Am 12.11.1953 wurde in der Gartenstraße die heutige Kirche, die nach längerer Bauzeit und viel Eigenleistung fertiggestellt werden konnte, durch Generalvikar Merkel aus Limburg eingeweiht. Zum Kirchenpatron wurde der 1934 heiliggesprochene Konrad von Parzham ernannt.
Am 01.10.1960 wurde aus den Kirchengemeinden Grävenwiesbach und Brandoberndorf und am 01.08.1979 aus der Großgemeinde Grävenwiesbach eine Pfarrvikarie errichtet.
Von 1985 bis 2005 gehörte Grävenwiesbach mit den Gemeinden Usingen, Kransberg und Wernborn zum "pastoralen Raum Usingen". Ende 2005 wurde der pastorale Raum mit den Gemeinden Neu Anspach, Wehrheim und Pfaffenwiesbach erweitert und bildet heute den "pastoralen Raum Usinger Land" mit Pfarrer Lawatsch als priesterlichem Leiter.
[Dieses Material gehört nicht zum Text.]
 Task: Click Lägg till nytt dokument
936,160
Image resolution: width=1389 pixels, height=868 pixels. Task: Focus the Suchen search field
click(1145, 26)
Im November 2005 übernahm Diakonatsassistent Joachim Pauli die seelsorgerischen Aufgaben in Grävenwiesbach, nachdem Pastoralreferent Norbert Nakatenus nach über 19-jähriger Tätigkeit in Grävenwiesbach aus dem aktiven Berufsleben ausgeschieden war.
Unterhalb der Kirche befindet sich das Pfarrhaus mit den Gemeindebüros und Gruppenräumen, die auch für private Anlässe genutzt werden können.
Anfang 2006 gehören der Kirchengemeinde 875 Mitglieder an, davon ca. 140 Kinder und Jugendliche bis 16 Jahre.
Mit dem Kirchenchor unter der Leitung von Herrn Bruchhäuser und dem Chor fa una cazone unter der Leitung von Herrn Haubl verfügt die Kirchengemeinde über zwei Chöre, die das Gemeindeleben mitgestalten.